Ali: Why can't the vaccine be made a mandatory for everyone?

One issue is the amount of vaccine available.

Instead, a process called "ring vaccination" is used.

If someone is diagnosed with Ebola, then everyone they have come into contact with, and, in turn, everyone they have come into contact with, is offered the Ebola vaccine.

People at high risk - such as doctors and nurses treating patients - are also given the jab.

Maike: How and where can you receive the vaccination against Ebola?

If you're not one of the people above, then you can't. The vaccine still hasn't been commercially licensed, so it is being used on the front line of the outbreak in DR Congo only.

Gordon: I am due to fly into DR Congo, via Goma. Should I go?

It is best to check the current advice being issued by your government.

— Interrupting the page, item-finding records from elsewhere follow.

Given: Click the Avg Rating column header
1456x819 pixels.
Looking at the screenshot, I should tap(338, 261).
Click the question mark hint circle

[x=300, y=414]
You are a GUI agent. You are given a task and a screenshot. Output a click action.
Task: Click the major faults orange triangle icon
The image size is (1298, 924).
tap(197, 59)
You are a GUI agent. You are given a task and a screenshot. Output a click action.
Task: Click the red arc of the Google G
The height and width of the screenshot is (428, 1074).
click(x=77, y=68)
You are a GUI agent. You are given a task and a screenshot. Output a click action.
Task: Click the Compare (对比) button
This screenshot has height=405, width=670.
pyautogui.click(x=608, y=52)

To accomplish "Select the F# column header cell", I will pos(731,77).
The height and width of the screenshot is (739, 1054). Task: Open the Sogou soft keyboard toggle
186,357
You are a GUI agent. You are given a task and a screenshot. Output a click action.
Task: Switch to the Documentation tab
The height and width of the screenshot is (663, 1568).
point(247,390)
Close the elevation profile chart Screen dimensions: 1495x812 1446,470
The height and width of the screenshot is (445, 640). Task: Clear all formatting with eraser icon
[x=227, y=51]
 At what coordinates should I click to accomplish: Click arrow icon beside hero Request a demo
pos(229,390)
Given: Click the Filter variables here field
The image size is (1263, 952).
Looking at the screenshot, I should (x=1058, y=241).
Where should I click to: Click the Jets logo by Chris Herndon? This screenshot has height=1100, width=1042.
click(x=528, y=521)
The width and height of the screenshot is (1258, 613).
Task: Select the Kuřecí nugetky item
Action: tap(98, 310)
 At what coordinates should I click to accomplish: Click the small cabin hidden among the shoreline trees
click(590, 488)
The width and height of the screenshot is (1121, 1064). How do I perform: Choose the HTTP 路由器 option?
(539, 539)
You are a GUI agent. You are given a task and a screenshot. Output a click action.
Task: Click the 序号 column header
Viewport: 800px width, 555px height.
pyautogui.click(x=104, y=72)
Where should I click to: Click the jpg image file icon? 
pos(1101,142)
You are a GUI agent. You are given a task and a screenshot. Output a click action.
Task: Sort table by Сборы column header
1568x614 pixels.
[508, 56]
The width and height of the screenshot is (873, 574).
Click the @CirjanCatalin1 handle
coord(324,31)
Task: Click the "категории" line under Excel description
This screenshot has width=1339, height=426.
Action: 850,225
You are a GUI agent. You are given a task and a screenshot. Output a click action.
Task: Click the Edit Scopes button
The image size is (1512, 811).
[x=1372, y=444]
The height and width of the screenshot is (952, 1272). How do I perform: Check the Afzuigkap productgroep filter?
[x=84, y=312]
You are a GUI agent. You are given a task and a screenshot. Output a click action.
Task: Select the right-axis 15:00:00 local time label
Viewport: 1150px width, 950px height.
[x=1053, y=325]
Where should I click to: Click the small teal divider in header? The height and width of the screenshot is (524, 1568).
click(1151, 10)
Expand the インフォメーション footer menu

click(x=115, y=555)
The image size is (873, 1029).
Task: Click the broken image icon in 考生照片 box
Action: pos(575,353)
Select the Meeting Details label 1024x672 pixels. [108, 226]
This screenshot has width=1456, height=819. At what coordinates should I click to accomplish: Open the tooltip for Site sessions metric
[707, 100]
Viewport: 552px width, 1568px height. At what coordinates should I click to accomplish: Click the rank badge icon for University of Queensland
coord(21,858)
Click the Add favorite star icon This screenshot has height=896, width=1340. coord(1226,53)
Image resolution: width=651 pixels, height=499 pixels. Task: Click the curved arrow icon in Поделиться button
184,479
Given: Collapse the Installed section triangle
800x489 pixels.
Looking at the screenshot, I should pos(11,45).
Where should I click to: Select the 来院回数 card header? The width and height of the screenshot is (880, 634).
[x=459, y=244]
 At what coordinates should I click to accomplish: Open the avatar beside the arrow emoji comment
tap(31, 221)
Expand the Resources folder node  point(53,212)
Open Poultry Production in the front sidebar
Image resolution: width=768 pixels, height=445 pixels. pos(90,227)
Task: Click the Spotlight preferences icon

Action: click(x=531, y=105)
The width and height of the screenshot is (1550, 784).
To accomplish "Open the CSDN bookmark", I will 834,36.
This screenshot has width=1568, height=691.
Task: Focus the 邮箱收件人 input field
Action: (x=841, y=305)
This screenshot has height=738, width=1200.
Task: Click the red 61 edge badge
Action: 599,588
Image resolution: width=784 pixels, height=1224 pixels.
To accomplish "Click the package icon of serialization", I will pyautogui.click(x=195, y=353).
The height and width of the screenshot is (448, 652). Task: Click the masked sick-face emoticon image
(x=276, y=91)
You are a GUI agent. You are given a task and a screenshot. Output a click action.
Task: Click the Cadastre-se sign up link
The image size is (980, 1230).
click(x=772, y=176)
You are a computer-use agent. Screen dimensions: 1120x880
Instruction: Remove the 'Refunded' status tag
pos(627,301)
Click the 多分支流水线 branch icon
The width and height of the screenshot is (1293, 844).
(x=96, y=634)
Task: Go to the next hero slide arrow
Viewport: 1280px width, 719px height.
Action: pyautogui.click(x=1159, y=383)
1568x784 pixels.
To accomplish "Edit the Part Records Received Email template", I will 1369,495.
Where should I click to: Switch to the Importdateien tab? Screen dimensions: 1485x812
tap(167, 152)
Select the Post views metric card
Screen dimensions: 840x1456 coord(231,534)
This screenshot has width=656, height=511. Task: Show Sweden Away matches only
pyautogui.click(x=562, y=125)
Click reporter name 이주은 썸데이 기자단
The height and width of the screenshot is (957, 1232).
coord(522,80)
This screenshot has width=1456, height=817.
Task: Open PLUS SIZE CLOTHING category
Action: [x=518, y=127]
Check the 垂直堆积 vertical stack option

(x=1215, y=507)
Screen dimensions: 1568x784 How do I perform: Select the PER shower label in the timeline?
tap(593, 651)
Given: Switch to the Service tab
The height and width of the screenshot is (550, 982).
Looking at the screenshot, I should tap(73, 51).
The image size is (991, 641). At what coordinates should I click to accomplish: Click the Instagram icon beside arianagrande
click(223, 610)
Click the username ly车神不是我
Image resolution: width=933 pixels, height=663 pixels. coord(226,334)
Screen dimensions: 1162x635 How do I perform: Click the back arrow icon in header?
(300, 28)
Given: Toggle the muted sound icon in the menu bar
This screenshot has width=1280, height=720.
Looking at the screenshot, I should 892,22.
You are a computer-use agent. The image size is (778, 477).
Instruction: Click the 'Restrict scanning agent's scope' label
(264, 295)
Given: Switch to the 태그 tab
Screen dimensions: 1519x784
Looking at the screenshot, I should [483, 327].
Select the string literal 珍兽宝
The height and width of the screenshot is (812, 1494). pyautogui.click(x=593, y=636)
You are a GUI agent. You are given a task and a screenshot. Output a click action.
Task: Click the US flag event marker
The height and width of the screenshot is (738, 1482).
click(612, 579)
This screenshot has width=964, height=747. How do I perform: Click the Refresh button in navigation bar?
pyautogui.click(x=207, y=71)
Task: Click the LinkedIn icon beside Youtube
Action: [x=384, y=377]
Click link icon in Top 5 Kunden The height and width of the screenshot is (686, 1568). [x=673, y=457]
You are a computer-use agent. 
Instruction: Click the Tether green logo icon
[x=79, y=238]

The UK's Foreign and Commonwealth Office advises "against all but essential travel" to Goma. And it advises against all travel to some other parts of DR Congo.

Emily: Has it been disproven that the Ebola outbreak originated from eating bushmeat?

The first person to catch Ebola in an outbreak will have caught it through close contact with the blood, organs or other bodily fluids of infected animals.

This could include fruit bats (potentially the natural reservoir of Ebola), chimpanzees, gorillas, monkeys, forest antelope or porcupines which can all be infected with and killed by Ebola. Preparing or eating infected bushmeat is a potential source of infection.